WHAT TO DO
Copy out all of the entries exactly as they appear.

DATA TO EXAMINE
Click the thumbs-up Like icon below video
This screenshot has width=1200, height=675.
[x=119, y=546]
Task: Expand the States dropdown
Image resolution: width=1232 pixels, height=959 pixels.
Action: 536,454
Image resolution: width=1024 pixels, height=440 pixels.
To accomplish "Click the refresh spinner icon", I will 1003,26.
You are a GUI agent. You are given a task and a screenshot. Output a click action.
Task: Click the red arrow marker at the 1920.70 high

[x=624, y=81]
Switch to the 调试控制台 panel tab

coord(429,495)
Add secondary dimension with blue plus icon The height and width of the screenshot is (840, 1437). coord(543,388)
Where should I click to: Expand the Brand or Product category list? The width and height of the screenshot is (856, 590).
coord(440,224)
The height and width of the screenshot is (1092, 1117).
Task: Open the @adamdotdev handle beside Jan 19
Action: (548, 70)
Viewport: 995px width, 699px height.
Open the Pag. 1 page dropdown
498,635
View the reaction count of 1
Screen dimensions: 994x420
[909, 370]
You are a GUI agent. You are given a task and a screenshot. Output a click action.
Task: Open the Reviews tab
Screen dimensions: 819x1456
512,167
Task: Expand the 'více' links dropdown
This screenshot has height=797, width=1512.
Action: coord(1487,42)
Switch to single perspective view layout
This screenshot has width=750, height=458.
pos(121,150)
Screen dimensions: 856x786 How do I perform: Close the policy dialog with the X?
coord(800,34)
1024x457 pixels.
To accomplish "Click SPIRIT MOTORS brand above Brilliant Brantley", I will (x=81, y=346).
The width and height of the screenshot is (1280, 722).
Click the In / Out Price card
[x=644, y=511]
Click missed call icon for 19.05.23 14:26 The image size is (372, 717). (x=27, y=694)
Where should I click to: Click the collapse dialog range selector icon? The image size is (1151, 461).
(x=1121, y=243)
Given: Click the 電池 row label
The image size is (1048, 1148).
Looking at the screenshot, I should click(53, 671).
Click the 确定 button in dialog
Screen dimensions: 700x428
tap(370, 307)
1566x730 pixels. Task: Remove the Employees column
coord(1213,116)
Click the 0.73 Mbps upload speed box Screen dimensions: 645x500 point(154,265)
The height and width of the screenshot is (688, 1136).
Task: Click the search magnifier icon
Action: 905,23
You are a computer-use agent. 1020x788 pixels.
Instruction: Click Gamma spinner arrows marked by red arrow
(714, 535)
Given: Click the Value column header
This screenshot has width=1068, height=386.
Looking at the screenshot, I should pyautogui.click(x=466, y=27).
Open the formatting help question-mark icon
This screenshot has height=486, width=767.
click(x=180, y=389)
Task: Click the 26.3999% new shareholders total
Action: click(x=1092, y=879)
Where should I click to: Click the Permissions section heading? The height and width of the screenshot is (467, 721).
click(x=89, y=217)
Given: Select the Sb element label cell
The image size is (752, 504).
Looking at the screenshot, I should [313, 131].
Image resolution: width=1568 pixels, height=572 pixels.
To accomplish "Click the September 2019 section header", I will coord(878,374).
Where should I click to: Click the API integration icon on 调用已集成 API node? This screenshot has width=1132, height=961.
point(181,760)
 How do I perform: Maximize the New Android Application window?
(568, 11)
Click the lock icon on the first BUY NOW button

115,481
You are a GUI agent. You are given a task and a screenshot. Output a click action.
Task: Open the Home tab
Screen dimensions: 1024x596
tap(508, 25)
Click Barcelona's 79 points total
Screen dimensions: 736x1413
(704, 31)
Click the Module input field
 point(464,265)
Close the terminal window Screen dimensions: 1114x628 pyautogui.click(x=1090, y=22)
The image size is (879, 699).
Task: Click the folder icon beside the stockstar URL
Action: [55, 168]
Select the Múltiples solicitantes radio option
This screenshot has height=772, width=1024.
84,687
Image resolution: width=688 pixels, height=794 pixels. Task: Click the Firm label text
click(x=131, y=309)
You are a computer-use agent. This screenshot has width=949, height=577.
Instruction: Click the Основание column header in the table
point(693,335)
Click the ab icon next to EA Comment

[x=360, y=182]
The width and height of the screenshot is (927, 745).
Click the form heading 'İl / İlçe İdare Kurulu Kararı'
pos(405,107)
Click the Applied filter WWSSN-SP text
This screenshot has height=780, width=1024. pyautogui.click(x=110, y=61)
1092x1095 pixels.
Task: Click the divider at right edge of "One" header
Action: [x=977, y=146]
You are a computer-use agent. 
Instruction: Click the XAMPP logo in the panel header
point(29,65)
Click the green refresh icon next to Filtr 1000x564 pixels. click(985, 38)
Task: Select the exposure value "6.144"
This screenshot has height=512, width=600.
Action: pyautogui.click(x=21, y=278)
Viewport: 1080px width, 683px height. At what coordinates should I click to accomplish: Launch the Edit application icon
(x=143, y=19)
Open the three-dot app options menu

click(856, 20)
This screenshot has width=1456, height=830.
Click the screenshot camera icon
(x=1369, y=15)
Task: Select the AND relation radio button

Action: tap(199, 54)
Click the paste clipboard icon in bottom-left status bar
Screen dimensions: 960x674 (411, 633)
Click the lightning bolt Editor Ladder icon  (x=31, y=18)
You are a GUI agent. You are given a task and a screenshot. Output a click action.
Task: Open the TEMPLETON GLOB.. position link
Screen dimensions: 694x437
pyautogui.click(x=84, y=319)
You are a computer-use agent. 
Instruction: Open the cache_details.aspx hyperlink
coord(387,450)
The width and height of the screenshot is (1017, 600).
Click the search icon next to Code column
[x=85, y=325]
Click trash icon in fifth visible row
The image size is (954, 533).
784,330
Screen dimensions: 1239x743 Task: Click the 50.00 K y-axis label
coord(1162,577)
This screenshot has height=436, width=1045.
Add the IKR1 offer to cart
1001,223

ANSWER
Click the thumbs-up Like icon below video
This screenshot has width=1200, height=675.
[x=119, y=546]
Task: Expand the States dropdown
Image resolution: width=1232 pixels, height=959 pixels.
Action: 536,454
Image resolution: width=1024 pixels, height=440 pixels.
To accomplish "Click the refresh spinner icon", I will 1003,26.
You are a GUI agent. You are given a task and a screenshot. Output a click action.
Task: Click the red arrow marker at the 1920.70 high

[x=624, y=81]
Switch to the 调试控制台 panel tab

coord(429,495)
Add secondary dimension with blue plus icon The height and width of the screenshot is (840, 1437). coord(543,388)
Where should I click to: Expand the Brand or Product category list? The width and height of the screenshot is (856, 590).
coord(440,224)
The height and width of the screenshot is (1092, 1117).
Task: Open the @adamdotdev handle beside Jan 19
Action: (548, 70)
Viewport: 995px width, 699px height.
Open the Pag. 1 page dropdown
498,635
View the reaction count of 1
Screen dimensions: 994x420
[909, 370]
You are a GUI agent. You are given a task and a screenshot. Output a click action.
Task: Open the Reviews tab
Screen dimensions: 819x1456
512,167
Task: Expand the 'více' links dropdown
This screenshot has height=797, width=1512.
Action: coord(1487,42)
Switch to single perspective view layout
This screenshot has width=750, height=458.
pos(121,150)
Screen dimensions: 856x786 How do I perform: Close the policy dialog with the X?
coord(800,34)
1024x457 pixels.
To accomplish "Click SPIRIT MOTORS brand above Brilliant Brantley", I will (x=81, y=346).
The width and height of the screenshot is (1280, 722).
Click the In / Out Price card
[x=644, y=511]
Click missed call icon for 19.05.23 14:26 The image size is (372, 717). (x=27, y=694)
Where should I click to: Click the collapse dialog range selector icon? The image size is (1151, 461).
(x=1121, y=243)
Given: Click the 電池 row label
The image size is (1048, 1148).
Looking at the screenshot, I should click(53, 671).
Click the 确定 button in dialog
Screen dimensions: 700x428
tap(370, 307)
1566x730 pixels. Task: Remove the Employees column
coord(1213,116)
Click the 0.73 Mbps upload speed box Screen dimensions: 645x500 point(154,265)
The height and width of the screenshot is (688, 1136).
Task: Click the search magnifier icon
Action: 905,23
You are a computer-use agent. 1020x788 pixels.
Instruction: Click Gamma spinner arrows marked by red arrow
(714, 535)
Given: Click the Value column header
This screenshot has width=1068, height=386.
Looking at the screenshot, I should pyautogui.click(x=466, y=27).
Open the formatting help question-mark icon
This screenshot has height=486, width=767.
click(x=180, y=389)
Task: Click the 26.3999% new shareholders total
Action: click(x=1092, y=879)
Where should I click to: Click the Permissions section heading? The height and width of the screenshot is (467, 721).
click(x=89, y=217)
Given: Select the Sb element label cell
The image size is (752, 504).
Looking at the screenshot, I should [313, 131].
Image resolution: width=1568 pixels, height=572 pixels.
To accomplish "Click the September 2019 section header", I will coord(878,374).
Where should I click to: Click the API integration icon on 调用已集成 API node? This screenshot has width=1132, height=961.
point(181,760)
 How do I perform: Maximize the New Android Application window?
(568, 11)
Click the lock icon on the first BUY NOW button

115,481
You are a GUI agent. You are given a task and a screenshot. Output a click action.
Task: Open the Home tab
Screen dimensions: 1024x596
tap(508, 25)
Click Barcelona's 79 points total
Screen dimensions: 736x1413
(704, 31)
Click the Module input field
 point(464,265)
Close the terminal window Screen dimensions: 1114x628 pyautogui.click(x=1090, y=22)
The image size is (879, 699).
Task: Click the folder icon beside the stockstar URL
Action: [55, 168]
Select the Múltiples solicitantes radio option
This screenshot has height=772, width=1024.
84,687
Image resolution: width=688 pixels, height=794 pixels. Task: Click the Firm label text
click(x=131, y=309)
You are a computer-use agent. This screenshot has width=949, height=577.
Instruction: Click the Основание column header in the table
point(693,335)
Click the ab icon next to EA Comment

[x=360, y=182]
The width and height of the screenshot is (927, 745).
Click the form heading 'İl / İlçe İdare Kurulu Kararı'
pos(405,107)
Click the Applied filter WWSSN-SP text
This screenshot has height=780, width=1024. pyautogui.click(x=110, y=61)
1092x1095 pixels.
Task: Click the divider at right edge of "One" header
Action: [x=977, y=146]
You are a computer-use agent. 
Instruction: Click the XAMPP logo in the panel header
point(29,65)
Click the green refresh icon next to Filtr 1000x564 pixels. click(985, 38)
Task: Select the exposure value "6.144"
This screenshot has height=512, width=600.
Action: pyautogui.click(x=21, y=278)
Viewport: 1080px width, 683px height. At what coordinates should I click to accomplish: Launch the Edit application icon
(x=143, y=19)
Open the three-dot app options menu

click(856, 20)
This screenshot has width=1456, height=830.
Click the screenshot camera icon
(x=1369, y=15)
Task: Select the AND relation radio button

Action: tap(199, 54)
Click the paste clipboard icon in bottom-left status bar
Screen dimensions: 960x674 (411, 633)
Click the lightning bolt Editor Ladder icon  (x=31, y=18)
You are a GUI agent. You are given a task and a screenshot. Output a click action.
Task: Open the TEMPLETON GLOB.. position link
Screen dimensions: 694x437
pyautogui.click(x=84, y=319)
You are a computer-use agent. 
Instruction: Open the cache_details.aspx hyperlink
coord(387,450)
The width and height of the screenshot is (1017, 600).
Click the search icon next to Code column
[x=85, y=325]
Click trash icon in fifth visible row
The image size is (954, 533).
784,330
Screen dimensions: 1239x743 Task: Click the 50.00 K y-axis label
coord(1162,577)
This screenshot has height=436, width=1045.
Add the IKR1 offer to cart
1001,223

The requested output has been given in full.